Planning Creative Liturgy

PLANNING CREATIVE LITURGY

GOOD liturgy does not celebrate itself.
Just saying the words in the book and doing the prescribed gestures is not enough. Turning the texts of the liturgical books into liturgy, which is an action/event, is a process of translation and interpretation. On the one hand we must celebrate the Roman rite, but on the other it must be an appropriate and intelligible celebration for this particular assembly of the people.
In the liturgical reform of the last few decades, the Church has tried to shape the celebration of the liturgy according to principles rather than rubrics. So we now prefer to ask: What is the purpose of the rite? How is it structured? What are the key gestures and symbols of the rite? How then can it be celebrated powerfully and expressively?
This approach recognises that the liturgy will not always be celebrated in the same way, uniformly, because the circumstances will vary. We are, of course, celebrating the one rite following the same liturgical books. But it is always necessary to ask how we turn the liturgical text into an evocative liturgical event for this particular group on this particular occasion. It is here that real creativity comes in.
In Australia, this way of looking at liturgical celebrations began to emerge during the Second World War. Amongst the many things that the Second World War taught us about liturgy, it made us look at liturgical laws a little differently. At this time we were trying to celebrate good liturgy by following the rules. But in extraordinary circumstances like the battlefront, it was not always possible to follow all the rubrics. There was no sanctuary, no altar, no candles, no vestments. Yet the experience of worship in the eucharist was often more powerful and therefore more fruitful than many a "correct" parish liturgy.
In this sense, Australia was well prepared for the liturgical reform of the 1960s. Although we appear to have had little contact with the Liturgical Movement and the liturgical scholarship of Belgium, France and Germany, we have had long experience of adapting the Roman liturgy to the extraordinary conditions of the Australian setting – since the days when our pioneer priests travelled overland on pastoral visitation, celebrating the Mass with what they could carry in a saddle bag. Even today, remote rural churches do not have the facilities of every European or city parish church as presumed by the liturgical books.

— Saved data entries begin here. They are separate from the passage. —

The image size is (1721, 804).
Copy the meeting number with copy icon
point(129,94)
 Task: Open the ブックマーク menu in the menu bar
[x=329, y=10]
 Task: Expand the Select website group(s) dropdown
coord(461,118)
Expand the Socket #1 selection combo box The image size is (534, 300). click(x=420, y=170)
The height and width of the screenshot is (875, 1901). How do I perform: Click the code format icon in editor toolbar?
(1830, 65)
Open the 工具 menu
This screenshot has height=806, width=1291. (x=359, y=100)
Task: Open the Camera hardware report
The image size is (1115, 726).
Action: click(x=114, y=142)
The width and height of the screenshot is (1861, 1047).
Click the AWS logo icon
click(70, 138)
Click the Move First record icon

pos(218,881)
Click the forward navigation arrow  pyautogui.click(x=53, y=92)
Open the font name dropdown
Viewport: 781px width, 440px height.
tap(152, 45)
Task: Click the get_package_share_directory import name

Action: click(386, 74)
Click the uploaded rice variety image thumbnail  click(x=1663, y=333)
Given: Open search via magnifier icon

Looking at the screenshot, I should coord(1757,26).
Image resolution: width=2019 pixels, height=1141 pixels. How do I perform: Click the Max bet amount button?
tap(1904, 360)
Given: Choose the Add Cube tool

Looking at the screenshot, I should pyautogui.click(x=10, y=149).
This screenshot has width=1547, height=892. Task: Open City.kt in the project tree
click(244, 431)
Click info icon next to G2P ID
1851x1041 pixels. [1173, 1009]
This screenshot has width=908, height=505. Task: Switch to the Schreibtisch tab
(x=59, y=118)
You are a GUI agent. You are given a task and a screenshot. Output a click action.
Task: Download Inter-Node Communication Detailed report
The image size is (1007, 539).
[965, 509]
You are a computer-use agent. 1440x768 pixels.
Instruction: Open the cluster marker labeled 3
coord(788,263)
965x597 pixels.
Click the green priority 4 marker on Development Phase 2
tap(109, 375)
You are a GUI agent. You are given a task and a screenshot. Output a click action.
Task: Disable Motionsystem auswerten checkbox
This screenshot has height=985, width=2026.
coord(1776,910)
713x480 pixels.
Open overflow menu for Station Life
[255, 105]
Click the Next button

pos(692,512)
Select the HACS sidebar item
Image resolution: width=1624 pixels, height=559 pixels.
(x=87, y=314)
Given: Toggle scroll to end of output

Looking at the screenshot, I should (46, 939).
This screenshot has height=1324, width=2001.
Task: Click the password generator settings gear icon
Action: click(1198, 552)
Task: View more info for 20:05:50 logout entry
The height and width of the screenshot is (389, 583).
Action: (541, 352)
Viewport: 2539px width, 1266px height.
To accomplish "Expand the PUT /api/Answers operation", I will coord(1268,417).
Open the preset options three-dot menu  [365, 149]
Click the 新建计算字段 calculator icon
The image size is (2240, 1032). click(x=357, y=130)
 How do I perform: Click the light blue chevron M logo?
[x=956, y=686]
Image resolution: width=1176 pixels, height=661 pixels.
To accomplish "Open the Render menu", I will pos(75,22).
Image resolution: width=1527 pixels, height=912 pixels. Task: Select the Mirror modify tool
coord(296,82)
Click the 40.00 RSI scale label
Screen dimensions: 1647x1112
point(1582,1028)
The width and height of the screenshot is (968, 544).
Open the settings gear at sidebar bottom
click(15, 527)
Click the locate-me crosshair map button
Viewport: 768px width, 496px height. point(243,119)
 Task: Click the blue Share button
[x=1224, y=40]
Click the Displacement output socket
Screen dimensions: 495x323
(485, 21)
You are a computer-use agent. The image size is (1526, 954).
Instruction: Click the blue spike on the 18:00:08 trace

Creative liturgy preparation does not mean overloading the liturgy with decorations and mimes, poems and stories, explanations and descriptions. It involves studying the rite to see how it is structured and how one part flows into the other. It is appropriate to use a banner, dance or poem if it helps to make a symbol or moment of the rite expressive, if it leads the people into the liturgical action more deeply, or if it gives the liturgical text a voice.
The consideration above all is the need for adaptation and creativity in using the liturgical books to celebrate our rites so that the sacred mysteries may shine out in the particular situation in which the Church has gathered.